The concept of using compassion may seem like a “DUH” idea to some individuals however how many of us are guilty of viewing others harshly.  It is an easy thing to do.  Yet what is also very destructive is when we choose not to allow any compassion for ourselves.  Those of us suffering from a weight related issue usually understand the feeling of looking in the mirror and simply seeing ourselves as fat and lazy.  This sort of negative thinking perpetuates itself and can create a never-ending cycle of self-criticism.  Where is the compassion in that?  If we only understand our current disposition we are cheating ourselves of the explanation of why.  Some of us have sadly been abused, neglected, or bullied and these negative events have contributed to who we are today. 

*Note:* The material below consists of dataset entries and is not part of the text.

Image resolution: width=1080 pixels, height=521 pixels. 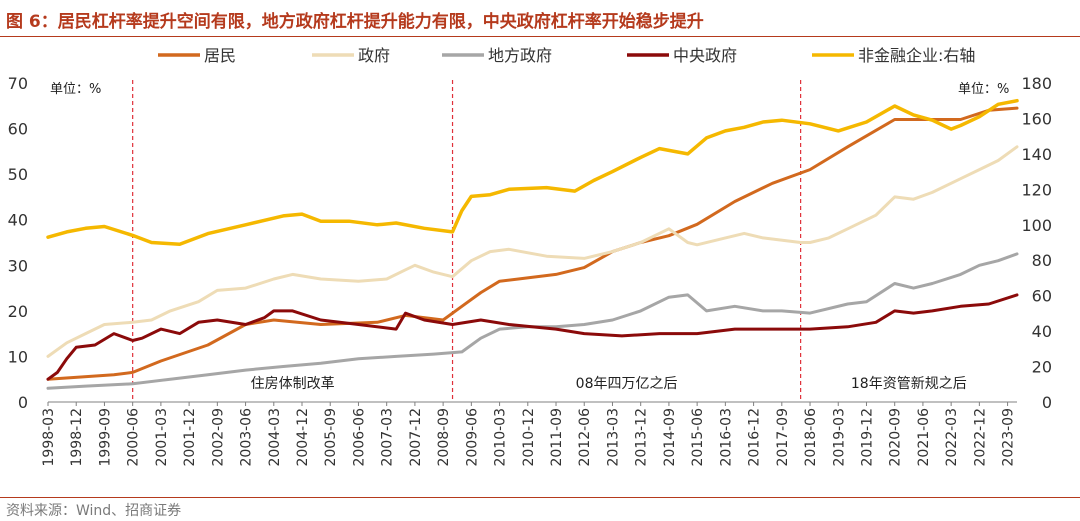 I want to click on y-left-tick-label: 10, so click(x=18, y=356).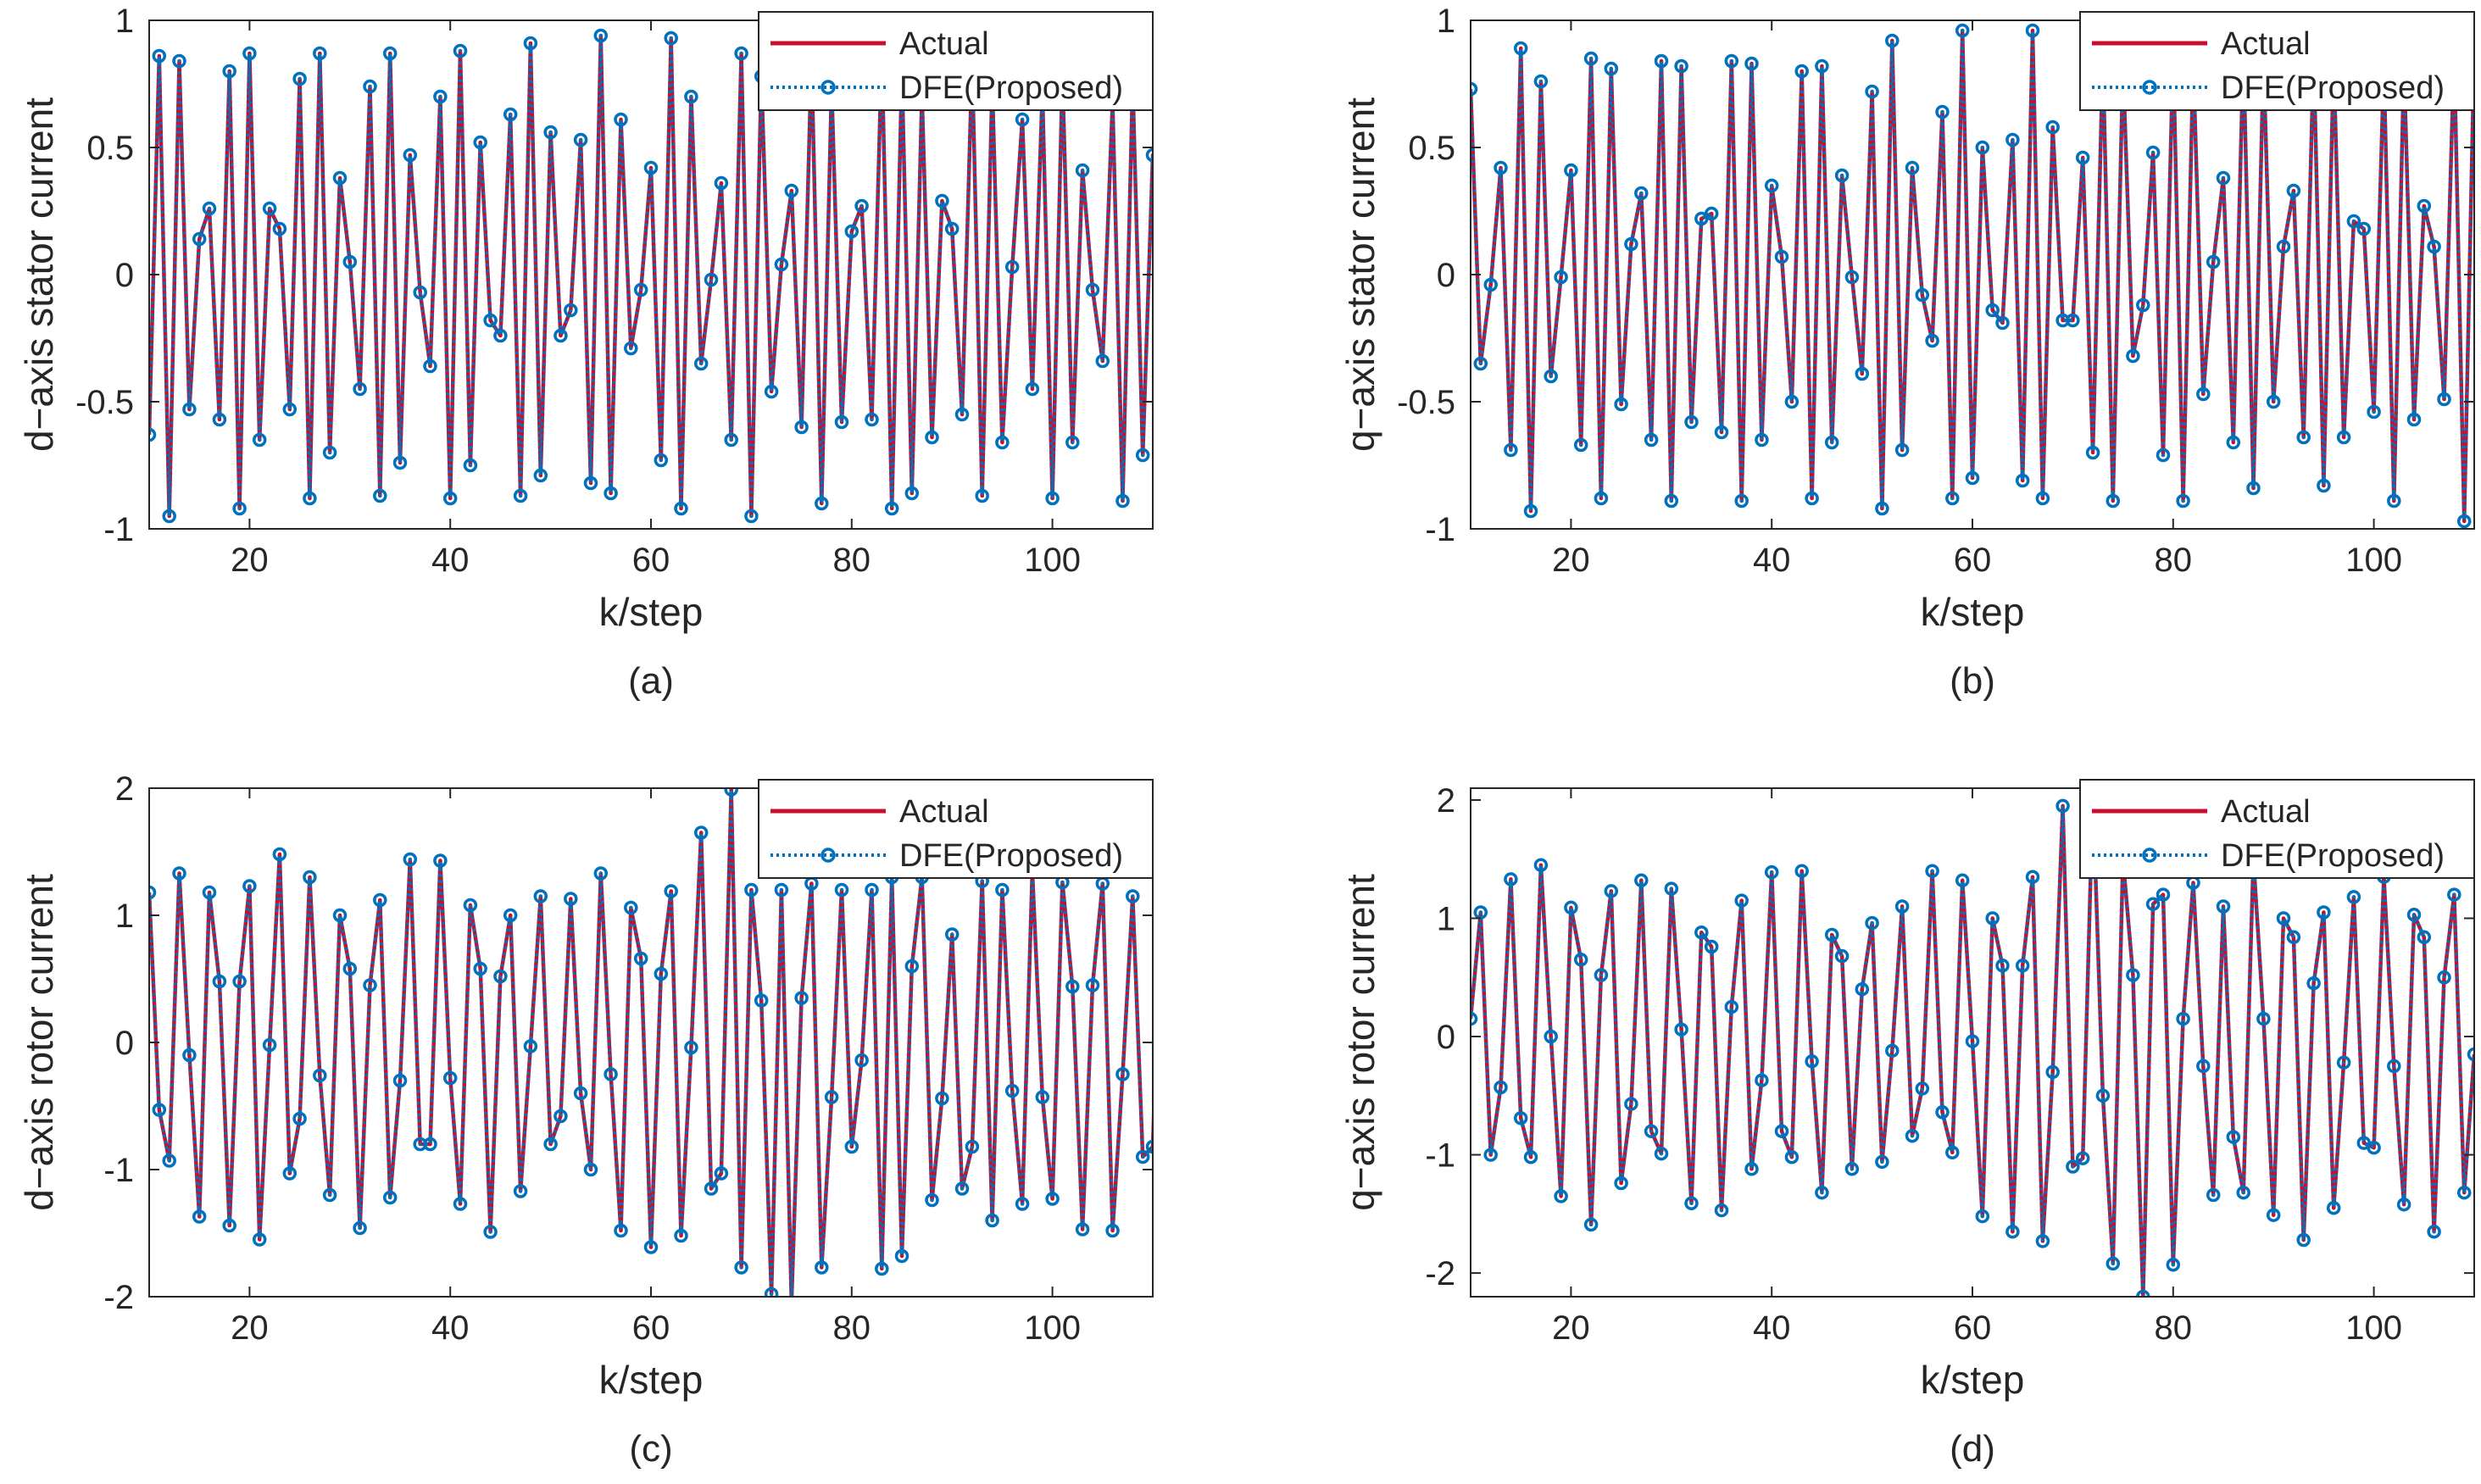  I want to click on x-tick-label: 100, so click(2374, 561).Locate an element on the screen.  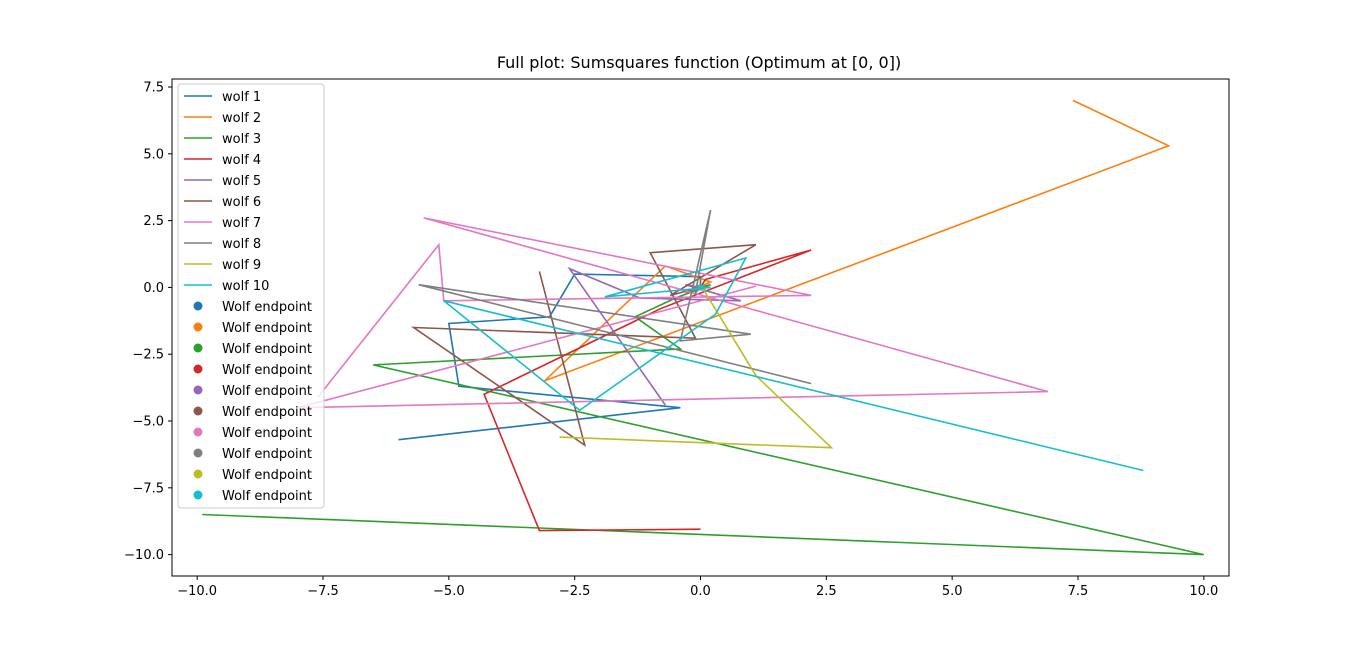
x-tick-label: −2.5 is located at coordinates (575, 592).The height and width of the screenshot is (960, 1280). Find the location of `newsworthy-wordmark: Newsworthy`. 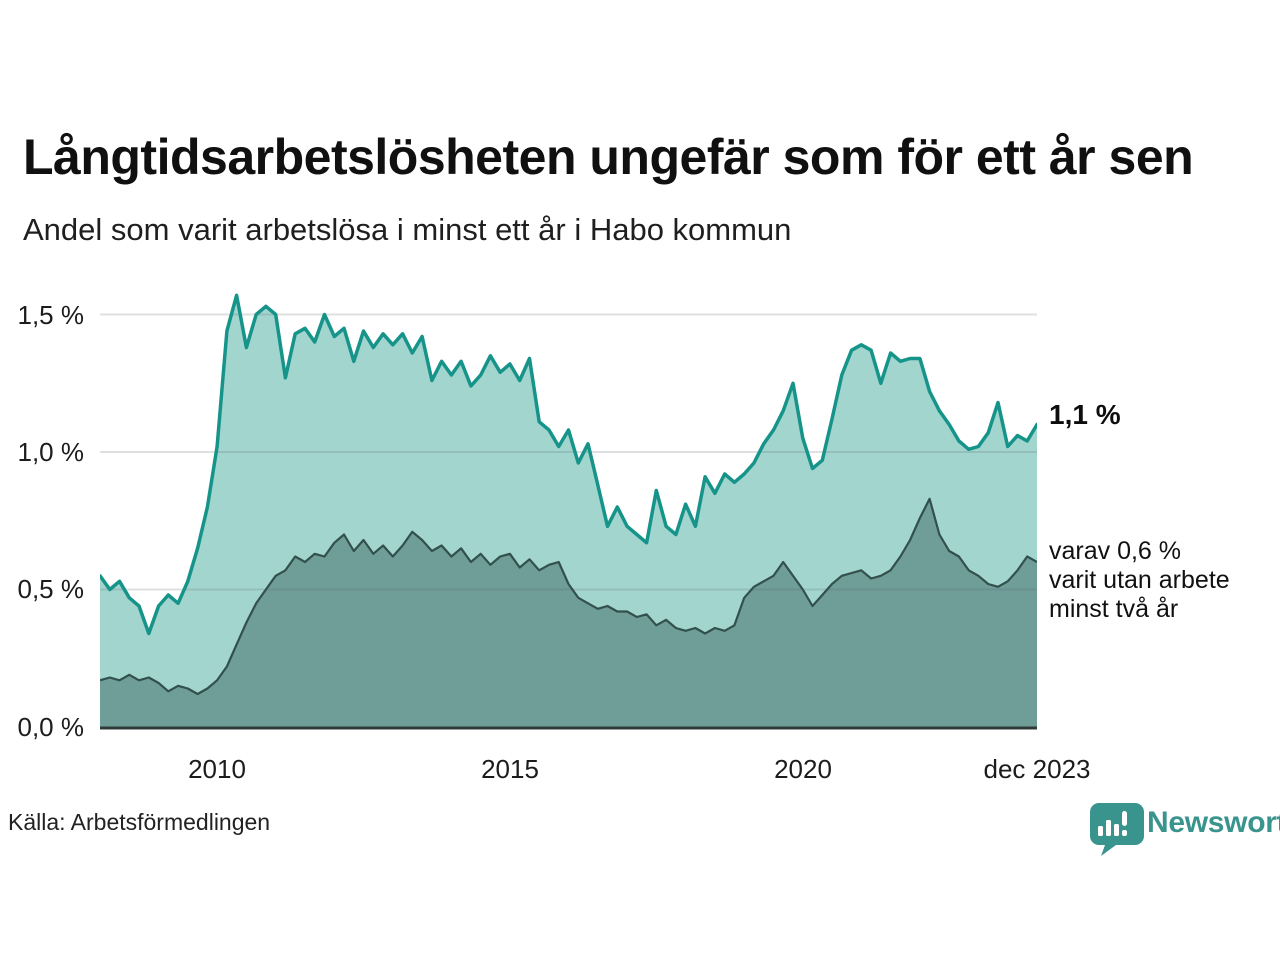

newsworthy-wordmark: Newsworthy is located at coordinates (1214, 822).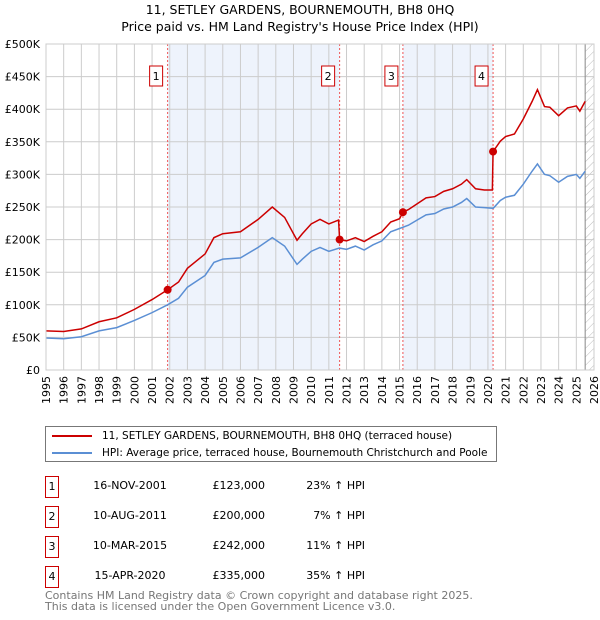  I want to click on sale-label: 1, so click(156, 76). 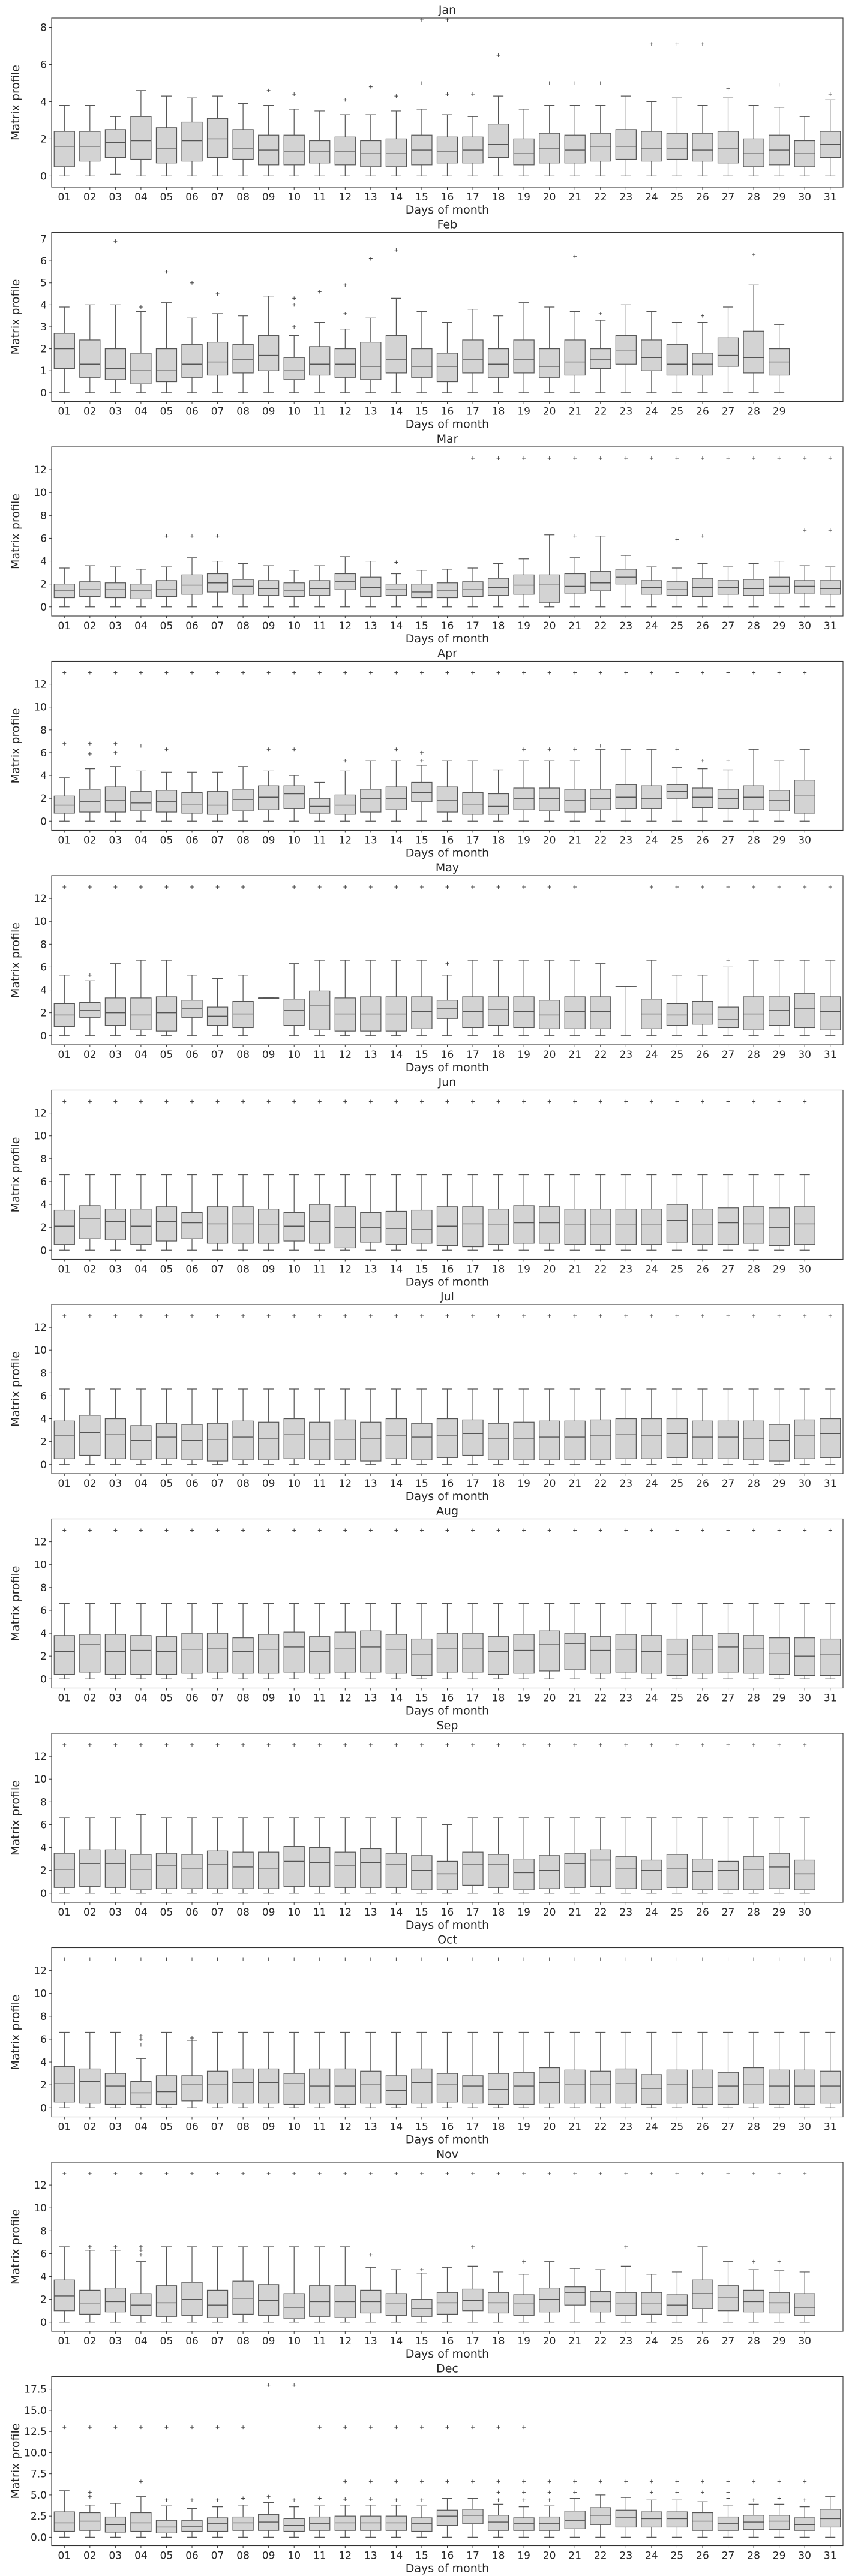 What do you see at coordinates (192, 1270) in the screenshot?
I see `x-tick-label: 06` at bounding box center [192, 1270].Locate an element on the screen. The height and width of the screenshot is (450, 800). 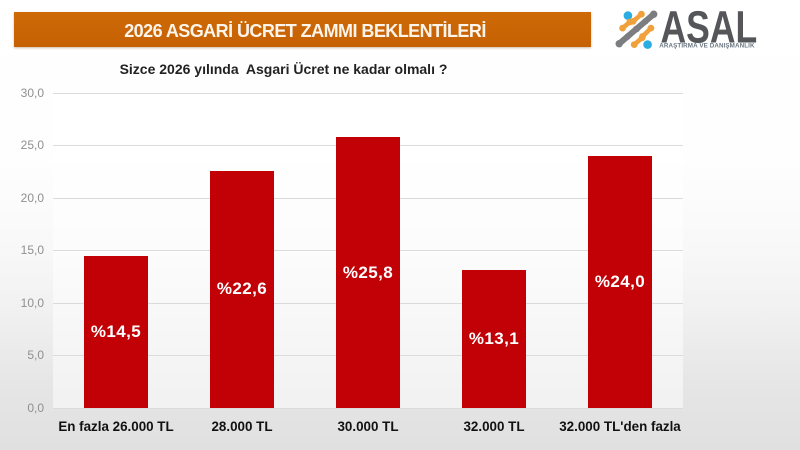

We cannot leave out biology.  Because we are all unique, we all have different ways of dealing with stress and negative events.  Some of us eat, while others of us starve.  Some individuals work a lot and others of us do nothing at all.  Some of us develop depression or anxiety not to mention all this pain can make us feel very isolated.  We are all inspired when we read or hear a story of someone who conquered his or her impossible odds.  Stories that narrate a rags to riches tale seem to ignite something in our hearts that make us urn for being more than what we feel we have become.  This is when we need to remember to give ourselves and the people around us compassion.  It does not mean we have to agree with how they choose to handle their lives.  What it means however, is that we need to remember that we are not struggling with something for no reason and the people we come in contact with are in the same boat we are.  So this week and for the rest of your lives I hope you are able to give yourself and others the compassion they deserve as fellow brothers and sisters who are striving in this life just as you are.